Practical Scala

This blog will be about building practical stuff with Scala. I’m far from expert in any of those technologies. It’s more of a way for me to memorize something new I’m learning at the time. If you find it useful that will be great. Comments are always welcome.

Today we will build obligatory realtime chat application using Scala’s Play Framework, AngularJS and websockets starting from zero.

Roadmap:

• Setup
• Creating Play application from template
• Frontend with AngularJS and Websockets
• Connecting it to Play

Setup

Prerequisites:

• Java 8 JDK. You can get it from Oracle website (make sure it’s not JRE)
• Simple Build Tool

After that is installed you can follow the steps listed in Play Framework guide.

Make sure the above tools are added to your $PATH.

Creating Play application from template

Next step is actually much easier and consists of single console command:

$ activator new my-play-chat play-scala

It will create complete Play Application from play-scala template in my-play-chat directory that you can run using commands listed in console output or simply with SBT.

$ cd my-play-chat
$ activator run

--- (Running the application, auto-reloading is enabled) ---

[info] p.c.s.NettyServer - Listening for HTTP on /0:0:0:0:0:0:0:0:9000

(Server started, use Ctrl+D to stop and go back to the console...)

You can now navigate to http://localhost:9000 and see your running application.

Play uses more or less usual MVC workflow:

1. server gets a request at path /
2. conf/routes file controls which controller method serves that path
3. controller method in app/controllers decides how to reply to the request
4. view templates in app/views provide the ways to render html from controller methods

Frontend with AngularJS and Websockets

We will build chat UI and client functionality with AngularJS, which is a Javascript MVW Framework from Google. Interaction with the server will be managed through websockets, which is a more convenient realtime alternative to ajax calls.

We will not dive deep into AngularJS here, which is a fascinating topic in itself, just use as little of it as we can to make our UI implementation clean.

Let’s first add a reference to AngularJS in app/views/main.scala.html:

<script src="https://ajax.googleapis.com/ajax/libs/angularjs/1.4.4/angular.min.js">
</script>

Make sure it comes before the reference to javascripts/hello.js.

Now let’s describe our javascript data model and UI interactions in public/javascripts/hello.js file:

angular.module("ChatApp", []).controller("ChatController", function($scope){
  // connect to websockets endpoint of our server
  var ws = new WebSocket("ws://localhost:9000/socket");

  // binding model for the UI
  var chat = this;
  chat.messages = [];
  chat.currentMessage = "";
  chat.username = "";

  // what happens when user enters message
  chat.sendMessage = function() {
    var text = chat.username + ": " + chat.currentMessage;
    chat.messages.push(text);
    chat.currentMessage = "";
    // send it to the server through websockets
    ws.send(text);
  };

  // what to do when we receive message from the webserver
  ws.onmessage = function(msg) {
    chat.messages.push(msg.data);
    $scope.$digest();
  };
});

That’s it. That’s the whole client-side logic.

Now we need to do is bind it to the UI with the magic of Angular in app/views/index.scala.html:

@(message: String)

@main("Welcome to Play") {
    <div ng-app="ChatApp">
        <div ng-controller="ChatController as chat">
            <form>
                <input type="text" placeholder="Enter name..."
                       ng-model="chat.username">
                <input type="text" placeholder="Enter message..."

Instructions —
• A. From the Play chat tutorial, write out word for word the part that begins with "Practical Scala" and ends with "are always welcome.".
• B. Extend the Play and AngularJS chat tutorial, picking up right after its final line.

Source material —
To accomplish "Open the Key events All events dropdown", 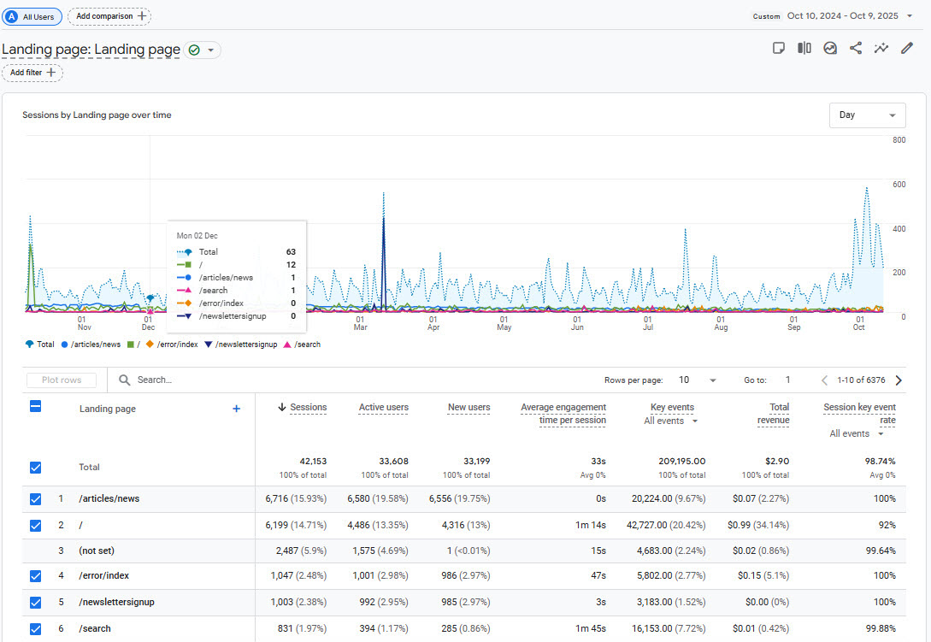I will coord(671,421).
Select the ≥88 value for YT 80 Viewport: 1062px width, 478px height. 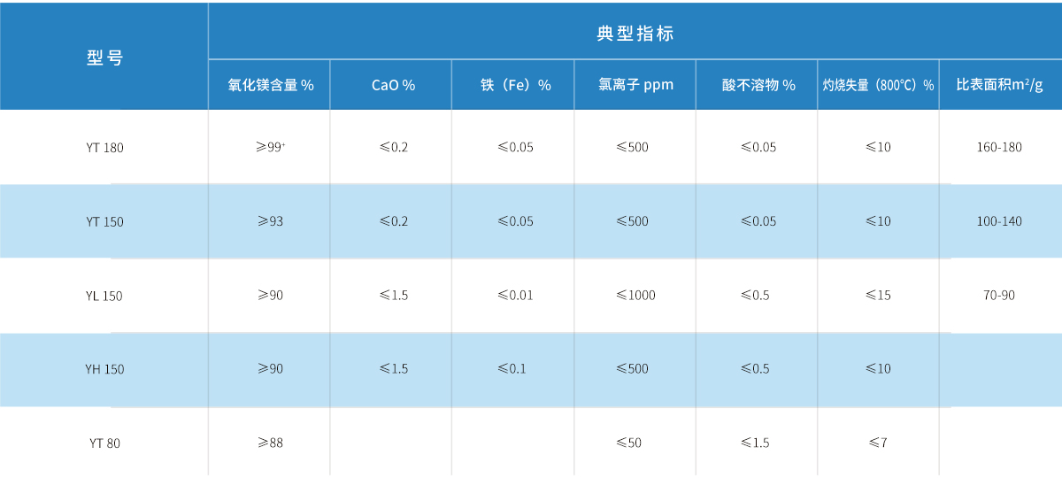(269, 442)
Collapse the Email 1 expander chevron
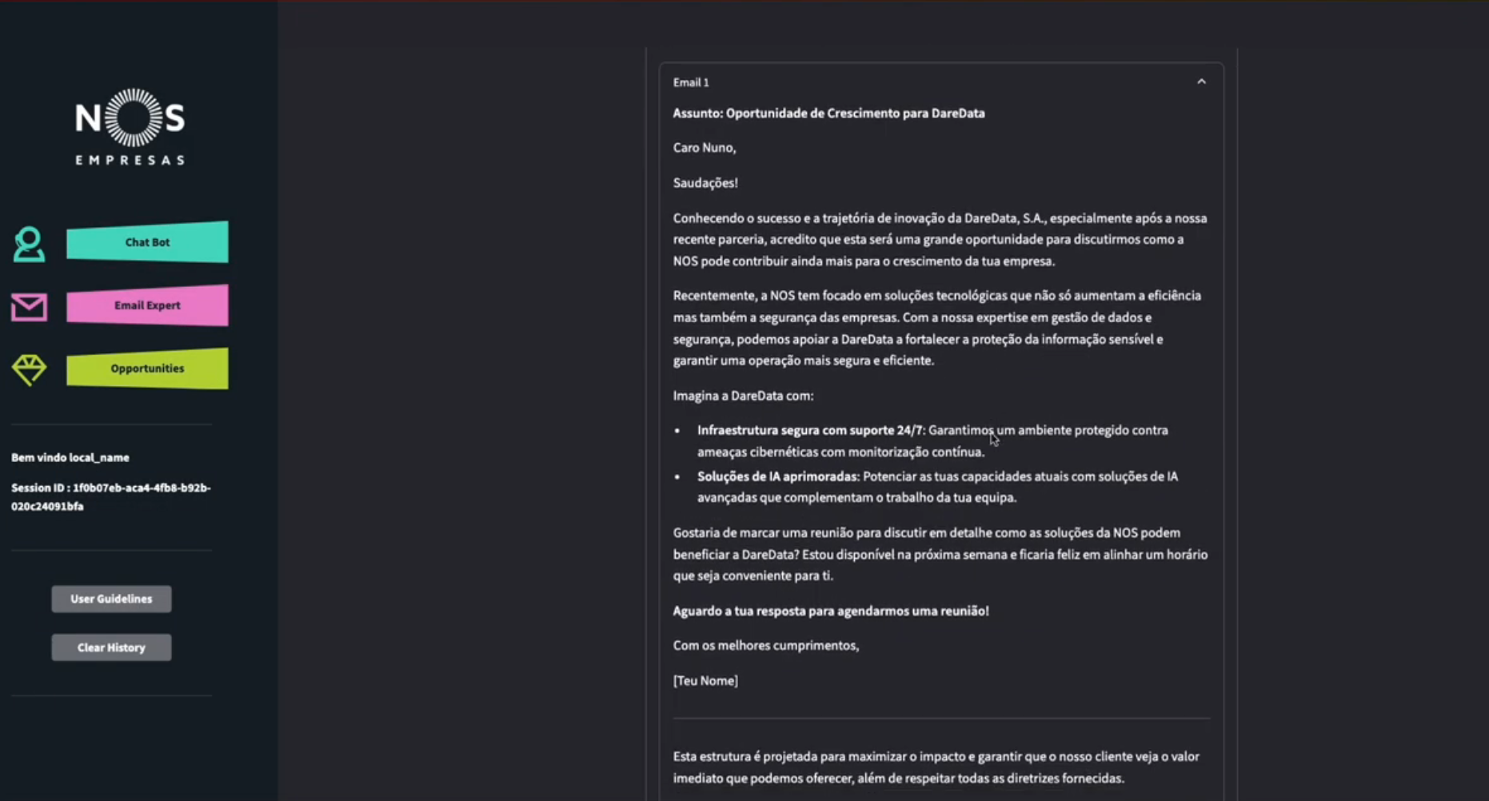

Answer list —
• A.
Practical Scala

This blog will be about building practical stuff with Scala. I’m far from expert in any of those technologies. It’s more of a way for me to memorize something new I’m learning at the time. If you find it useful that will be great. Comments are always welcome.

• B.
                       ng-model="chat.currentMessage">
                <input type="submit" value="Send"
                       ng-click="chat.sendMessage()">
            </form>

            <ul>
                <li ng-repeat="msg in chat.messages track by $index">
                    {{msg}}
                </li>
            </ul>
        </div>
    </div>
}

ng-* attributes specify bindings to our angular controller specified in javascript above.

Everything should be more or less self-explanatory besides maybe a track by $index, which is just a workaround to allow duplicate elements in ng-repeat.

Connecting it to Play

Server-side functionality will be based on akka actors in context of Play application.

Entities of our domain will be represented as simultaneously existing actors that communicate through message passing.

Actors are objects implementing akka.actor.Actor and they are never created or operated on directly, but only through sending messages to corresponding ActorRef wrappers. That is part of what enables location transparency in actors.

Let’s define Chat actor and corresponding message protocol in the app/models/Chat.scala file:

package models

import akka.actor._

// our domain message protocol
case object Join
case object Leave
final case class ClientSentMessage(text: String)

// Chat actor
class Chat extends Actor {
  // initial message-handling behavior
  def receive = process(Set.empty)

  def process(subscribers: Set[ActorRef]): Receive = {
    case Join =>
      // replaces message-handling behavior by the new one
      context become process(subscribers + sender)

    case Leave =>
      context become process(subscribers - sender)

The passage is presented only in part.